Lease-Purchase bears certain risks and offers benefits to both parties. As with any business arrangement, the success of the agreement relies on the validity and comprehensive nature of the contract, the durability and reliability of the participants to the agreement, and the circumstances and intent the agreement is arranged. It is well adivsed not to attempt to cut corners with do-it-yourself forms, avoiding contracts or the advise of qualified professionals familiar with LPAs. This includes an attorney, accountant, financial planner, or banker, and a real estate agent.
Often LPA are established from an existing relationship (such as a tenant-landlord) in which a pay and tenant history is establihed and the desire or opportunity to sell the property arises. It also requites the property owner to be willing to assume risk as a mortgagee.
Benefits to the Purchaser/Tenent-
LPAs may offer the opportuntity to aquire ownership to a tenant who may not be able to acquire conventional or conforming financing. Often the cost of LPAs can avoid or reduce certain costs associated with mortgage financing and real estate agent broker fees. Financially, the tenant retains the benefits from investments in any home improvement if the contract is executed fully. Another benefit is the tenant is already familiar with the property and does not have to search and or move. Upon satisfaction of the agreement, the tenant becomes the purchaser and obtains ownership of the home and the payments made contributed to their net worth.
Benefits to the Seller/Property Owner-
As a mortgagor the seller essentially annuitizes the value of the property receiving a scheduled monthly income for the period of the contract. This may be a beneficial tax or financial planning strategy. As a property owner the secured interest of the tenant / buyer may eliminate the risk of excessive wear and tear and repair costs. The tenant bears the expense of repairs and therefor more likely to treat the property as their own.
Risks are inherent with LPAs-
This risks can partially be mitigated with a well thought out contractual agreement and due diligence. It should be understood that the buyer / tenant in most circumstances bears the risk of loss of capital investment. Seldom have I seen the return of any investment or payments to the improvement of property in agreements with disintretested (not family related) parties.
Costs associated LPAs
Often people mistakenly assume that an LPA will avoid closing costs. Having independent real estate or legal representation in the interest of both parties is recommended. There are fees associated with the drafting of a valid enforceable legal contract compliant with the state or district laws. The agreement and mortgage note have to be filed at the county court house. Title examination and insurance is important to protect the buyer's interest and protect against an unforsean claim on the property that pre-empts the purchaser's interest. Inspections of the property to help the buyer make a well informed decision about the agreement.
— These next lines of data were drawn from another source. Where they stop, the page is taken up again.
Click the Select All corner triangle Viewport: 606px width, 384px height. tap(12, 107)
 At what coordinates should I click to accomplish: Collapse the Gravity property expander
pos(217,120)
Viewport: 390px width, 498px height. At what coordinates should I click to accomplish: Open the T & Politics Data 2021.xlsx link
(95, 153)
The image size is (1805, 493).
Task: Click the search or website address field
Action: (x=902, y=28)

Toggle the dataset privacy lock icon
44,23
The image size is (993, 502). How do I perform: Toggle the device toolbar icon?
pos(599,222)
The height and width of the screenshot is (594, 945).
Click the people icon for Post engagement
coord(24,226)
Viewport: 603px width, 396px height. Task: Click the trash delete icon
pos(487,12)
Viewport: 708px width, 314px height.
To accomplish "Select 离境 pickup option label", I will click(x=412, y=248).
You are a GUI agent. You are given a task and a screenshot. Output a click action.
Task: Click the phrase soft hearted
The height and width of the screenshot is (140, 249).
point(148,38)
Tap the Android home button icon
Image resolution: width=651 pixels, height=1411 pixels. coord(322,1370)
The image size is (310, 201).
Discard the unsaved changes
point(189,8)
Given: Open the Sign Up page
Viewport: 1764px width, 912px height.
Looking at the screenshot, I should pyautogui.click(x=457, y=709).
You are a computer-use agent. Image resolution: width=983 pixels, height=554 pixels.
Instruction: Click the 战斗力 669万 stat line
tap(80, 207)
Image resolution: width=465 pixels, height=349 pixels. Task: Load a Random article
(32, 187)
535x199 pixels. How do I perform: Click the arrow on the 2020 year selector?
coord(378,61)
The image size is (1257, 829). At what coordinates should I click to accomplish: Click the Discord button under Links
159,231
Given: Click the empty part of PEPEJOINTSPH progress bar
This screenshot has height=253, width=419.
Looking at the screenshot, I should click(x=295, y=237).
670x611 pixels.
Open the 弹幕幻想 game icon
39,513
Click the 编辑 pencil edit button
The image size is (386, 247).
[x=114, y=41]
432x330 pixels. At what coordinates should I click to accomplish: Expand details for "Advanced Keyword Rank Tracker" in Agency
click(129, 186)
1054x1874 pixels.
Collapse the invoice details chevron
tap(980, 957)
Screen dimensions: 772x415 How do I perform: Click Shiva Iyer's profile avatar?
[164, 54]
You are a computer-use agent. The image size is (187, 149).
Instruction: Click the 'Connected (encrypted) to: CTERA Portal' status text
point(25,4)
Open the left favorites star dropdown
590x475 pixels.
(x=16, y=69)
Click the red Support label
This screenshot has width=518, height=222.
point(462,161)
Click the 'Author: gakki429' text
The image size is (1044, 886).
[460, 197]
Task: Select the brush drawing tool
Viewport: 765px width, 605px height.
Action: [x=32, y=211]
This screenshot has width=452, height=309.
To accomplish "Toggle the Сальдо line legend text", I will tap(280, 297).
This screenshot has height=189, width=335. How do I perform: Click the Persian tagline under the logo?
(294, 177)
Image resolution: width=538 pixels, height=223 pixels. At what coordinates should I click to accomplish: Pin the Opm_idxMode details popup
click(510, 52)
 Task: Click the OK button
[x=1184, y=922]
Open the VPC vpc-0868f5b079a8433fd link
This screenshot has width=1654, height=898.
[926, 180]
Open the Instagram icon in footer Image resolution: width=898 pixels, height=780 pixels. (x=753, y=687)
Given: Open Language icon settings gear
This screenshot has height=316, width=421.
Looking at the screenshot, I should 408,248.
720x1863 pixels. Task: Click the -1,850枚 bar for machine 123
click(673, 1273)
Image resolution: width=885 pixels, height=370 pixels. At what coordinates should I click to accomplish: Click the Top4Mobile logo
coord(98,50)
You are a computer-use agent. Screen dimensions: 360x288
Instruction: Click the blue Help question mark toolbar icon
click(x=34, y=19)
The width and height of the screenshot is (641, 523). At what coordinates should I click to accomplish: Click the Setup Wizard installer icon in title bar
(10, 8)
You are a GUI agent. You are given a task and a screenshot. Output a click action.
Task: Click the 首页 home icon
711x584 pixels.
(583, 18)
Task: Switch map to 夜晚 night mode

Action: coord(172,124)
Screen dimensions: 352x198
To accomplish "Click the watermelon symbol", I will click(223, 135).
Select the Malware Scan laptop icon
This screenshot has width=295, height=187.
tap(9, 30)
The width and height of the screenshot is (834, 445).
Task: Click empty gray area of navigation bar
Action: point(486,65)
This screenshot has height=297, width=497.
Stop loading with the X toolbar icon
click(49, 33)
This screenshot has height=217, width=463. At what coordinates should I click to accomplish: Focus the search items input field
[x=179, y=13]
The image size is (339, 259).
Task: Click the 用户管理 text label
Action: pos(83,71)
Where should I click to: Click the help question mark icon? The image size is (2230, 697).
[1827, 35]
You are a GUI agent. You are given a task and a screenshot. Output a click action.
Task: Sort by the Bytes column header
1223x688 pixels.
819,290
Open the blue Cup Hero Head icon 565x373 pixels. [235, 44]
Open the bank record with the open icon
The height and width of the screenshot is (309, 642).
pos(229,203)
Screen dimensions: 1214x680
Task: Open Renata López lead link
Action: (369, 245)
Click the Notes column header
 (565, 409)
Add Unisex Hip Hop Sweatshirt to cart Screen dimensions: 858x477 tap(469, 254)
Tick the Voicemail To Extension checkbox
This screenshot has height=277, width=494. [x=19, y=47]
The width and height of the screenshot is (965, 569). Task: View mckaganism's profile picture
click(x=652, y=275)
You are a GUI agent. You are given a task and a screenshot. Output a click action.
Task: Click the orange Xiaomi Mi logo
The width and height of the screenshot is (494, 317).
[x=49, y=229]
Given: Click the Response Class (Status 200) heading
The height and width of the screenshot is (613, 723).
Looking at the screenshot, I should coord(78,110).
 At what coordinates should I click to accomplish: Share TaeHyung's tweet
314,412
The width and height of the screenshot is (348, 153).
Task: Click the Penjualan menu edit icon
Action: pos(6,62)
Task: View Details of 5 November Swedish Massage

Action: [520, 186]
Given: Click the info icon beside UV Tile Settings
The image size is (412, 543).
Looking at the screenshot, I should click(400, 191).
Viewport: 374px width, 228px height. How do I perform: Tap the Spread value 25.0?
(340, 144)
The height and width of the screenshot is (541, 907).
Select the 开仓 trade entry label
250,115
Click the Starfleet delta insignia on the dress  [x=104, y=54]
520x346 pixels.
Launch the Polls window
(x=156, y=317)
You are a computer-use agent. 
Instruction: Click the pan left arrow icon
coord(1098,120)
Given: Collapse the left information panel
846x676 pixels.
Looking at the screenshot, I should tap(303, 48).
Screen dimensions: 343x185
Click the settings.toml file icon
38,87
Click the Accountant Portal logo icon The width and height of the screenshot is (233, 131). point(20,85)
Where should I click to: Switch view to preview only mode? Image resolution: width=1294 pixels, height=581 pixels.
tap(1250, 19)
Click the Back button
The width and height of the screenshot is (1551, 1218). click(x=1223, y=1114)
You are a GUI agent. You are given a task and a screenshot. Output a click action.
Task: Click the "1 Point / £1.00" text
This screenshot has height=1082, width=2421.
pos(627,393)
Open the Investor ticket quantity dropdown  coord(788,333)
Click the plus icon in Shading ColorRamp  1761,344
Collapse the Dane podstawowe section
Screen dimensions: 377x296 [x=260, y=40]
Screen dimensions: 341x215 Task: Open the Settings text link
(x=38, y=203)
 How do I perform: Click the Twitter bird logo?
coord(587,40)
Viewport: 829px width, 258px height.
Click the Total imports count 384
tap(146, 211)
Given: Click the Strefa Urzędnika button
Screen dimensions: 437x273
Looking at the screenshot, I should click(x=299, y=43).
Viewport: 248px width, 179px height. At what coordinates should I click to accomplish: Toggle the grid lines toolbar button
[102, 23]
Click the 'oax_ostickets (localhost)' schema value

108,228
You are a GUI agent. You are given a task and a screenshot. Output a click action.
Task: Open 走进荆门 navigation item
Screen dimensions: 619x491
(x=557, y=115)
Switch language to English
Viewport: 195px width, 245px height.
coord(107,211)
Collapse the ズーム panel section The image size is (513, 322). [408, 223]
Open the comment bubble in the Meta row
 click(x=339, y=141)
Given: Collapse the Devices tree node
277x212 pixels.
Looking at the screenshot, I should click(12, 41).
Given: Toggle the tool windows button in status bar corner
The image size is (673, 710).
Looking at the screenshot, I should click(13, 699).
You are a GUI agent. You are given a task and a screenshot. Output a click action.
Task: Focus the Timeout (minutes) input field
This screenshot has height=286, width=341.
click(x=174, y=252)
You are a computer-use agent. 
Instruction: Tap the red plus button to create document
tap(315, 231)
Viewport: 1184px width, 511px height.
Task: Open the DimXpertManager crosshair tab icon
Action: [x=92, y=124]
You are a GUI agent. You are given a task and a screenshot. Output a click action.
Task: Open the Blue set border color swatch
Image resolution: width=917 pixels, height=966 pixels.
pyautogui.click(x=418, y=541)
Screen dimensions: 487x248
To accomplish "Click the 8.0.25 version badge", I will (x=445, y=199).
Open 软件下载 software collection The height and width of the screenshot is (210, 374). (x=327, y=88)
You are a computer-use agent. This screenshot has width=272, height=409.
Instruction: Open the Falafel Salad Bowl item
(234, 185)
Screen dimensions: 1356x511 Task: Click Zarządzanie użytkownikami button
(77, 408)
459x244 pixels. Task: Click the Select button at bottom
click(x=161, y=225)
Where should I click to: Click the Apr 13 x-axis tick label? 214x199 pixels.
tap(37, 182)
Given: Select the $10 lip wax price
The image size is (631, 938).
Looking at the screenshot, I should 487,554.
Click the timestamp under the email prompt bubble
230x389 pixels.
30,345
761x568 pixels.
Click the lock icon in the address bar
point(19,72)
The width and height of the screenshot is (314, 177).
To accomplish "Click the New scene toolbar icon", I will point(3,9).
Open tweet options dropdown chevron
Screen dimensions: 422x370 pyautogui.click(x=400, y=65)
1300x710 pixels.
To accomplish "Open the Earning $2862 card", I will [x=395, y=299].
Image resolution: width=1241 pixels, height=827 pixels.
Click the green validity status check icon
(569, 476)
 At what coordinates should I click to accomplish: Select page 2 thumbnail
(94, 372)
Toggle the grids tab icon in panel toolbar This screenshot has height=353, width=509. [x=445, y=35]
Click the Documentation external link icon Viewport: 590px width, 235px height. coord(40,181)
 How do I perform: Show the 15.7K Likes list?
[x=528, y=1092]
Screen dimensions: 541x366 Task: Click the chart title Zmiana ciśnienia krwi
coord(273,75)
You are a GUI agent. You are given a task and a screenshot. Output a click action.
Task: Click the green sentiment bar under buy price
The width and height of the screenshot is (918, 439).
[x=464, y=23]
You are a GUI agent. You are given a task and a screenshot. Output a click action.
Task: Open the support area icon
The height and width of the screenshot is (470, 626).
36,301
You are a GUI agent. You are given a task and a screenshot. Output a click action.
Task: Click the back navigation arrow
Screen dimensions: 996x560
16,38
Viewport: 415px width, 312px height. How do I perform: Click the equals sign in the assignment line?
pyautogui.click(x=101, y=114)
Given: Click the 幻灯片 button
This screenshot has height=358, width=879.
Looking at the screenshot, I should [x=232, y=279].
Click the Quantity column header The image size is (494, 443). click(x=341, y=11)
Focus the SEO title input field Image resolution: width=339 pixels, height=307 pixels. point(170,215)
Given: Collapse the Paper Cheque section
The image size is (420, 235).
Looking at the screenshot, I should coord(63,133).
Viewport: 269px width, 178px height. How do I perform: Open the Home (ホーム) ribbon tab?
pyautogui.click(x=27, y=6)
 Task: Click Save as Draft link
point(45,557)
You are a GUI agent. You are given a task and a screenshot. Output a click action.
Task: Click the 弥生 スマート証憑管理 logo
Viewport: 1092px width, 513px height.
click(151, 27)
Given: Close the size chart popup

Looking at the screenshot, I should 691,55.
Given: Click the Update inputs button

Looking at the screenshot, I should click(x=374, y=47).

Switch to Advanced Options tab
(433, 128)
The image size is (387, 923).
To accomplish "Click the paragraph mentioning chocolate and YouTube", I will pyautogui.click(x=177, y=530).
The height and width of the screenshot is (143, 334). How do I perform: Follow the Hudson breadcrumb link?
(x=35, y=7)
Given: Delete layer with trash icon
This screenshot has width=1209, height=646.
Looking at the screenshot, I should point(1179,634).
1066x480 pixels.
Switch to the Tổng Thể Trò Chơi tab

Upon the satisfactory completion of the agreement transfer of the deed of trust are filed at the county court house.
When LPAs work they work they work well for both parties as long as their interests remain durable and needs or goals do not change contrary to the established agreement. When LPAs go wrong or the document drafted can be easily litigated such arrangements have been know to be costly and troublesome.
My choice would be to obtain conventional or conforming financing on a qualified property in lieu of an LPA. The establishment of ownership is finite and the mutual risk is mitigated. I would consider LPA only in a circumstance with special circumstances or if I were willing to assume the risk as a mortgagee and both parties had the ways and means to enter the agreement properly with the proper due diligence.